Menu
Libération
TRIBUNE

Los Angeles et ses mégafeux : pourquoi le monde occidental préfère-t-il fantasmer l’apocalypse ?

Article réservé aux abonnés
Les incendies ravageurs en Californie ont tout d’un rappel à la réalité adressé au royaume de la fiction. En rêvant la catastrophe comme une apocalypse, le mode de vie occidental évite de regarder en face sa responsabilité, relève l’écrivaine Nina Leger.
Le quartier Pacific Palisade, touché par les incendies, à Malibu en Californie, le 16 janvier 2025. (Mario Tama /Getty Images. AFP)
par Nina Leger, Ecrivaine
publié le 18 janvier 2025 à 11h07

La Californie s’est construite contre son territoire. Il était peuplé, elle l’a voulu vide et, pour ce faire, elle a exterminé les populations autochtones. Il était entretenu par ces populations, elle l’a fantasmé vierge. Les pionniers qui ont fait l’Etat, à partir de la ruée vers l’or de 1848, ont aveuglement ignoré ou méprisé les savoirs et pratiques autochtones qui impliquaient la pratique de feux maîtrisés pour nettoyer les sous-bois et permettre à certaines essences de prospérer.

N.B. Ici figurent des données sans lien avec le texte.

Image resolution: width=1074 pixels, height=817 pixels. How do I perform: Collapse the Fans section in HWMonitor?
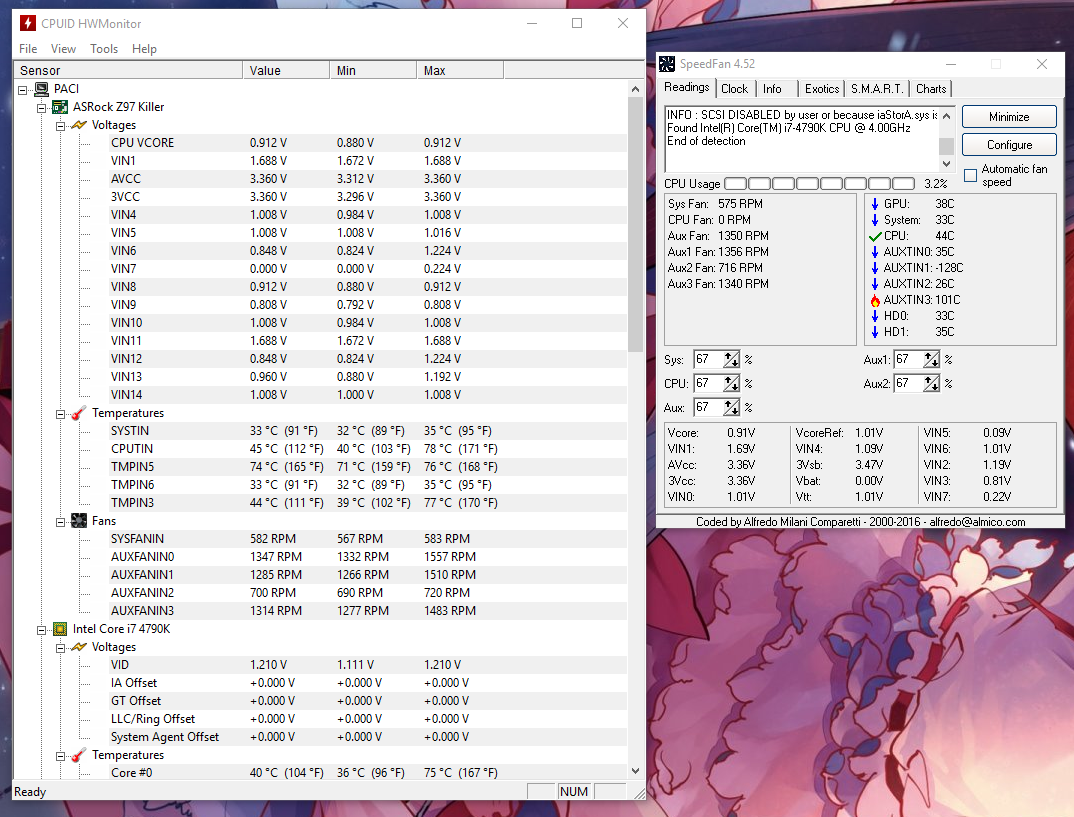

Quand les autochtones composaient avec les ressources et les fragilités de l’environnement, les colons ont amené d’Europe une habitude de domination (maîtres et possesseurs, toujours, partout) augmentée de l’ivresse d’avoir conquis. La terre promise qui permettait aux Etats-Unis d’accomplir leur «destinée manifeste» en s’étendant de l’Atlantique au Pacifique ne pouvait exister que comme un ensemble de ressources disponibles. Ses fragilités, perçues comme des défauts, devaient être corrigées. Et l’une des premières choses que la Californie a remodelées, ce sont ses eaux, notamment pour amener celles du nord, largement irrigué, vers le sud sec où affluait la majeure partie de la population. Notamment dans cette ville en extension constante : Los Angeles.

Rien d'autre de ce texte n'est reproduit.